Many studies have evaluated the impact of time on test sensitivity over the first 3 weeks following symptom onset24,25,26. However, we found no other study that had examined the sensitivity of antibody testing on parallel longitudinal samples collected between 1 and 6 months after infection or exposure. Assays with a higher titer cut-off for detection may perform well in the initial period after infection, but fail to detect seropositivity as antibody levels wane over time. We show that the Abbott-N test failed to detect 75% of samples positive for the MSD-N with a titer value lower than 403, which makes the Abbott-N assay less suitable for seroprevalence studies. Using a ROC curve and the MSD-N and Roche-N assays as the gold standard, we showed that a lower threshold of 0.845 instead of 1.4 arbitrary units may be more suitable to optimize the sensitivity and specificity. Even though different thresholds may be relevant depending on whether sensitivity or specificity needs to be prioritized, our findings suggest that the high Abbott-N test threshold results in a high number of false negatives. These findings are concordant with previous reports showing a range of high uncertainty between 0.49 and 1.427. Barzin et al.28 used Abbott-N testing alone to determine SARS-CoV-2 seroprevalence in 2,973 asymptomatic out-patients in North Carolina estimating a seroprevalence of 0.8%. Similarly, Wilkins et al.29 used Abbott-N on 6510 healthcare workers up to 150 days after symptom onset and estimated a seroprevalence of 4.8%. Our findings suggest that previously published surveys of SARS-CoV-2 seroprevalence such as these could have significantly underestimated the true prevalence of SARS-CoV-2 humoral immunity.

Memory T-cell interferon gamma release or proliferation assays in response to SARS-CoV-2 antigens provide an alternative means of assessing prior exposure to infection. However, these assays are limited by cross reactive immunity to the seasonal coronaviruses decreasing specificity30,31.

Although all serological tests used in the study demonstrated a high initial specificity, one limitation is that only 38% of participants had a confirmatory SARS-CoV-2 PCR result. Our data may therefore be influenced by an unknown proportion of falsely positive serological tests. However, at entry to the study, all seropositive participants had both a screening EDI nucleoprotein assay and an MSD assay performed which limited the chances of a falsely positive result due to a single erroneous test. Not all samples were processed at the same time; the Roche and Abbott-N assays were processed 3 months after the MSD assays. Despite this, we believe that sample storage and freeze-thawing cycles are unlikely to have influenced our findings as the Roche quantitative spike assay was performed last and demonstrated the highest prolonged levels of spike antibody of all tests used.

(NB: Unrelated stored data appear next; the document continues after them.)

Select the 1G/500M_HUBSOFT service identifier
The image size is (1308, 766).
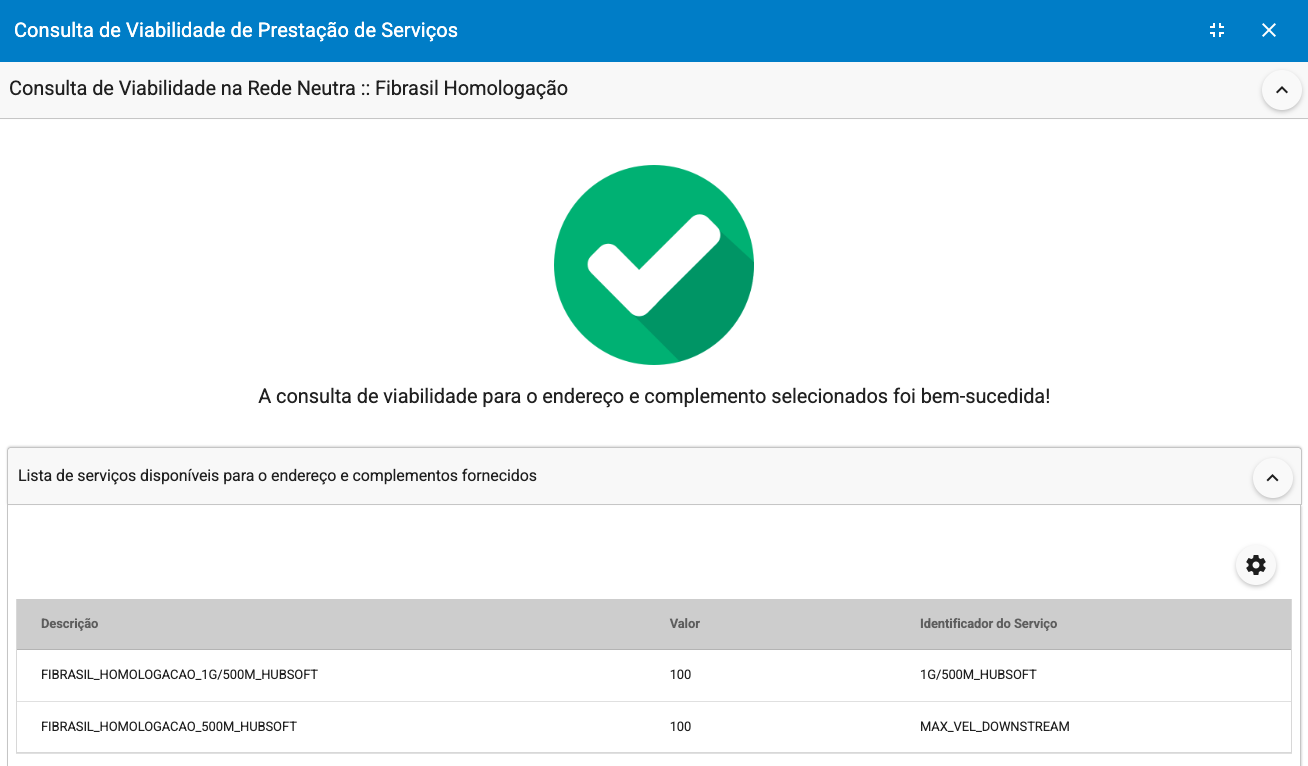coord(978,674)
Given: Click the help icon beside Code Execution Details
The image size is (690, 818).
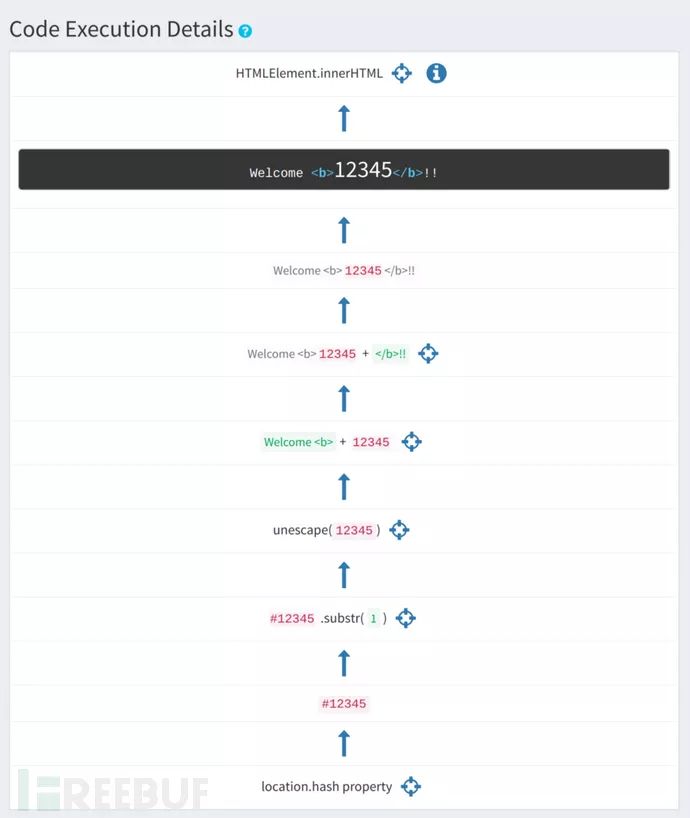Looking at the screenshot, I should pos(245,31).
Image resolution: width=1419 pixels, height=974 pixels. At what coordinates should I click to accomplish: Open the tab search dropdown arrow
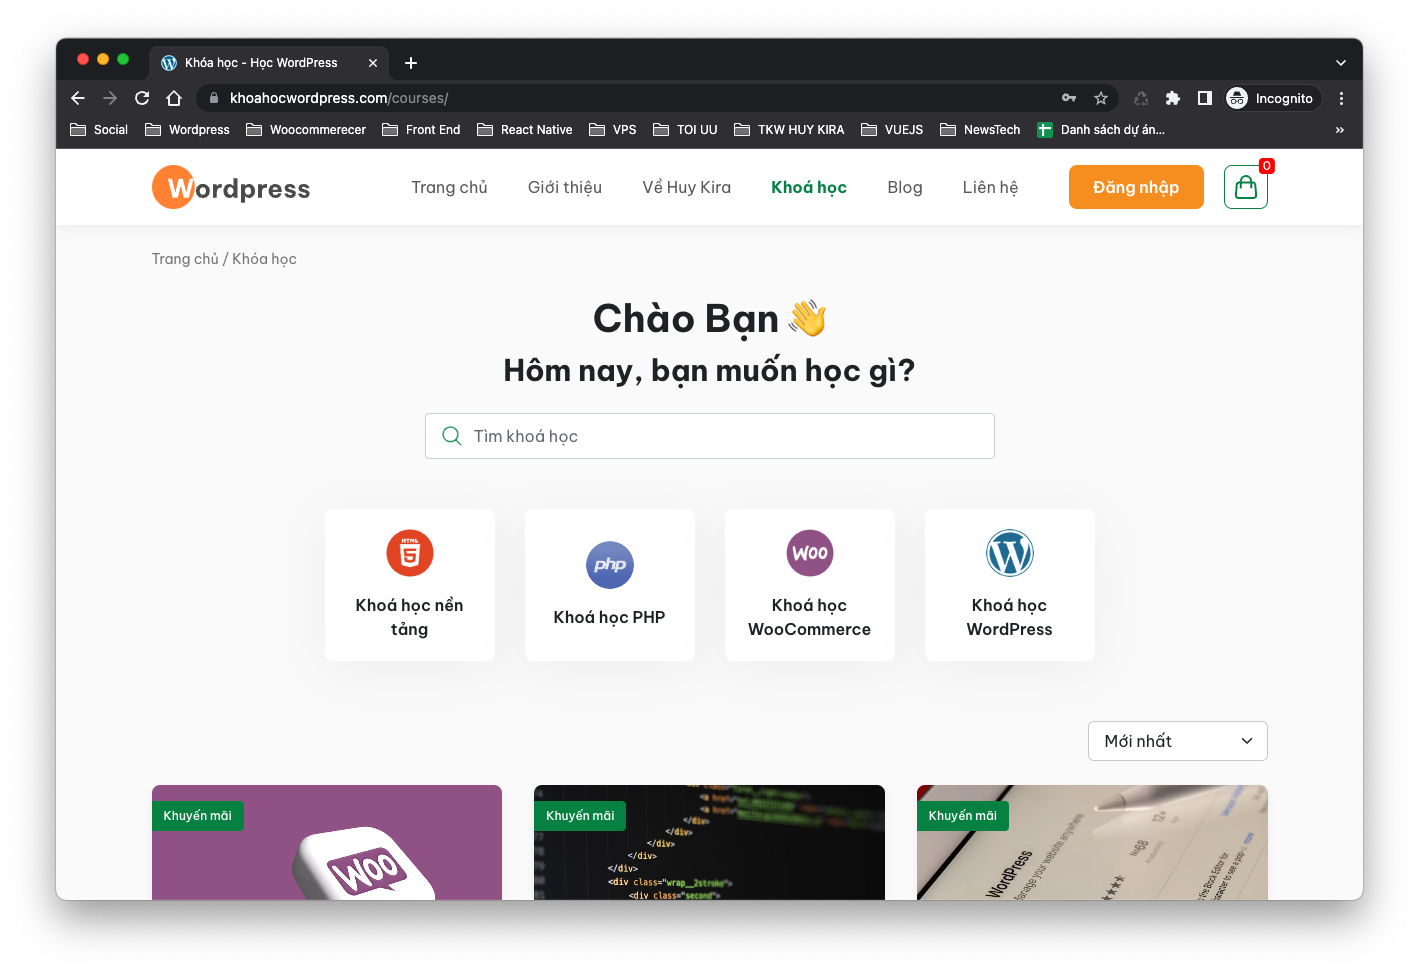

In summary, although serological tests may demonstrate high sensitivity 3-weeks after SARS-CoV-2 infection, this is far from the case with some tests 6-months after infection. The Abbott-N assay performed poorly at this time, whereas the Roche and MSD tests maintained a high sensitivity for the 200 days of the study. Tests that perform poorly over time will lead to spurious estimates in population level seroprevalence studies and findings from these studies should be adjusted to account for sensitivity of the test used and the time since infection. Test performance as time passes post infection should be considered before evaluating who is a candidate for booster vaccination or anti-SARS-CoV-2 antibody therapy.